Daubert v. Merrell Dow Pharmaceuticals., Inc., 509 US 579 (1993).
This case addresses the following issue:
What qualities of a scientific methodology must be demonstrated before it can be presented to the jury?
In this case, the Court reversed a long-standing principal regarding when scientific evidence could be presented to the jury. Id. at 584-85. In its place, the Court found that an expert could testify regarding his or her scientific conclusions so long as the judge finds that the expert’s methodology is reliable, which will often include if the methodology is generally accepted, if it has been subjected to peer review, if the method can be accurately tested, and any potential rate of error known regarding the methodology. Id. at 594-95. Once the judge, acting as the “gatekeeper,” is satisfied that methodology is sufficiently reliable, the expert can present his or her conclusions, based upon this methodology, to the jury. Id. at 596.
In this case, several children were born with severe birth defects. Id. at 582. These defects were alleged to have been caused by the use of an anti-nausea medication, Bendectin, by pregnant women. Id. Defendant presented the report of an expert stating that no study had linked Bendectin to birth defects in humans. Id. The Plaintiffs presented testimony from several additional experts, each noting significant findings of birth defects in animal studies. Id. Using the standard then accepted in Federal courts, the district court did not allow the consideration of any of Plaintiffs’ experts because they relied upon methodologies outside of the generally accepted techniques of the field. Id. at 584.
The Court began by examining the then-current test of admissibility announced in Frye v. United States, 293 F. 1013 (D.C. Cir. 1923). Id. at 585. This test required that the methodology used must be “sufficiently established to have gained general acceptance in the particular field in which it belongs.” Id. at 586. However, since this test’s adoption in 1923, the Federal Rules of Evidence had been adopted, which the Court held to had replaced the Frye test.
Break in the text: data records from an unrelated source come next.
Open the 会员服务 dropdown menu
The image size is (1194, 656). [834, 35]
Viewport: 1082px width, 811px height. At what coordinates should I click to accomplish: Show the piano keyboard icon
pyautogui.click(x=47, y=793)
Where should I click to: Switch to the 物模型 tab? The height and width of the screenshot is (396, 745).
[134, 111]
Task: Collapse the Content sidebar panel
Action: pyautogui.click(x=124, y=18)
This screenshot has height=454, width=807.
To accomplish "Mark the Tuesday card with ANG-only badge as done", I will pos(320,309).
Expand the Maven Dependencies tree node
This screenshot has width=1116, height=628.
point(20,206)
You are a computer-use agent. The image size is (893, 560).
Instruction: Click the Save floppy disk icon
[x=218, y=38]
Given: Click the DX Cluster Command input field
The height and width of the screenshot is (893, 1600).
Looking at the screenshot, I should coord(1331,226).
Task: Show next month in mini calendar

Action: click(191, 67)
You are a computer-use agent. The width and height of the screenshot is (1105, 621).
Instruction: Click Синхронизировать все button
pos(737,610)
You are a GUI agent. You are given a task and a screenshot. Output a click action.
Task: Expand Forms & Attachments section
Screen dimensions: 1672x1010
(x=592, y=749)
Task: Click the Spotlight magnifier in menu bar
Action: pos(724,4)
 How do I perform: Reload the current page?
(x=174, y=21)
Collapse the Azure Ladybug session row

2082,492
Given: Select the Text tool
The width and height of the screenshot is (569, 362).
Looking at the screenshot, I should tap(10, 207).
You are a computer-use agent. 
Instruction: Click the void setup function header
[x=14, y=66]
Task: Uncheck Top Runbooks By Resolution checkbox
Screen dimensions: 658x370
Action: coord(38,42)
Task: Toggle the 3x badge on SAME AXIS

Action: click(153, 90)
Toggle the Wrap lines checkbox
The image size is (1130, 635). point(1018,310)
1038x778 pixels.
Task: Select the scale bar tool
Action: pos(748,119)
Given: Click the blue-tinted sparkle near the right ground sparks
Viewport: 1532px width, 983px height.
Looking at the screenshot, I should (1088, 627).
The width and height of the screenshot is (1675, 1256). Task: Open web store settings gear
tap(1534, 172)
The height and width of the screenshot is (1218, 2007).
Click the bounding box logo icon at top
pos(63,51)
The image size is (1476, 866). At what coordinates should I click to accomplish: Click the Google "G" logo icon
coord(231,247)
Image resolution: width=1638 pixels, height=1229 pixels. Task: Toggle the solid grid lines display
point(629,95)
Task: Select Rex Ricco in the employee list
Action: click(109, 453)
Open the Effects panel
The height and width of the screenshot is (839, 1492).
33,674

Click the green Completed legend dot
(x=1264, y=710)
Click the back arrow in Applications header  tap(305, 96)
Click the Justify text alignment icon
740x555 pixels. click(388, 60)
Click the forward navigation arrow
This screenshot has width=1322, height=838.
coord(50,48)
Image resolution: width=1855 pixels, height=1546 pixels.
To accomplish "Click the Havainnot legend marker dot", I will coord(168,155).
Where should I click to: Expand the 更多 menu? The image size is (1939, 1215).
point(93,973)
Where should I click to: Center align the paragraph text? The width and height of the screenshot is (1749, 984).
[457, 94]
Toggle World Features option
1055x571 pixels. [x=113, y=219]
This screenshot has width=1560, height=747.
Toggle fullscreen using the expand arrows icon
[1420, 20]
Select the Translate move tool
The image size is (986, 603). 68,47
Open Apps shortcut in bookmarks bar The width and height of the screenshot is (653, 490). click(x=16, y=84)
Id. at 587.
Looking at Rule 702, the Court noted that “nothing in the test of this Rule establishes general acceptance as an absolute prerequisite to admissibility.” Id. at 588. Instead, the Rule establishes a “flexible” test which looks to the scientific validity of offered methodologies. Id. at 594-95. So long as the trial court is convinced that the offer methodology is sufficiently reliable, any resistance by other members of the scientific community or competing methodologies can be explored on cross examination. Id. at 595.
The Court offered a list of factors which would often be helpful in making such a finding, but reiterated that the test is flexible and may look to factors outside of those listed. Id at 594. First, if the methodology has been tested. Id. at 593. Second, if the methods have been published or otherwise subjected to peer review by other members of the scientific field. Id. Third, what the potential rate of error is for that methodology. Id. at 594. Fourth, what degree of acceptance the methodology has achieved in its field. Id.